318. Maximum Product of Word Lengths[译]
题意
Given a string array words, find the maximum value of length(word[i]) * length(word[j]) where the two words do not share common letters. You may assume that each word will contain only lower case letters.
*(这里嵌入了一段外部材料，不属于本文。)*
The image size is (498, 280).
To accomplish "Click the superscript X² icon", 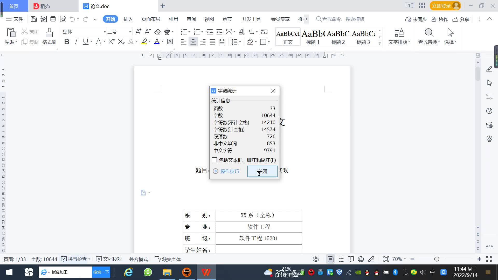I will coord(112,42).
If no such two words exist, return 0.
Example
Example 1: Given [“abcw”, “baz”, “foo”, “bar”, “xtfn”, “abcdef”] Return 16 The two words can be “abcw”, “xtfn”.
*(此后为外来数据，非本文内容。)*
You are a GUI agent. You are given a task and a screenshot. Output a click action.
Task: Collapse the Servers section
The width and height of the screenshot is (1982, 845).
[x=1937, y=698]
Example 2: Given [“a”, “ab”, “abc”, “d”, “cd”, “bcd”, “abcd”] Return 4 The two words can be “ab”, “cd”.
Example 3: Given [“a”, “aa”, “aaa”, “aaaa”] Return 0 No such pair of words.
解法一
分析
题目中说都是小写字母,那么只有26位,一个整型数int有32位,可以用后26位来对应26个字母,若为1,说明该对应位置的字母出现过,那么每个单词的都可由一个int数字表示,两个单词没有共同字母的条件是这两个int数进行与操作后结果为0
代码
class Solution{
public:
int maxProduct(vector<string>& words){
int size = (int)words.size();
vector<int>mask(size,0);
int res = 0;
for(int i = 0;i<size;i++){
for(char c:words[i])
mask[i] |= 1 << (c-'a');
for(int j = 0;j < i;j++){
if(!(mask[i]&mask[j])){
res = max(res,int(words[i].size()*words[j].size()));
}
}
}
return res;
}
};
解法一
分析
借助哈希表,映射每个mask的值和其单词的长度,每算出一个单词的mask,如果其值(单词长度)大于当前值,就更新哈希表里的值,然后遍历哈希表,如果当前单词的mask值和哈希表中的mask值进行与操作后结果为0,则将当前单词的长度和哈希表中存的单词长度相乘并更新结果。
代码
class Solution{
public:
int maxProduct(vector<string>& words){
int res = 0;
map<int, int> map;
for(auto word:words){
int mask = 0;
for(char c:word)
mask = 1 << (c-'a');
map[mask] = max(map[mask],int(word.size()));
for(auto a:map){
if(!(a.first)&mask)
res = max(res,int(word.size()*a.second));
}
}
return res;
}
};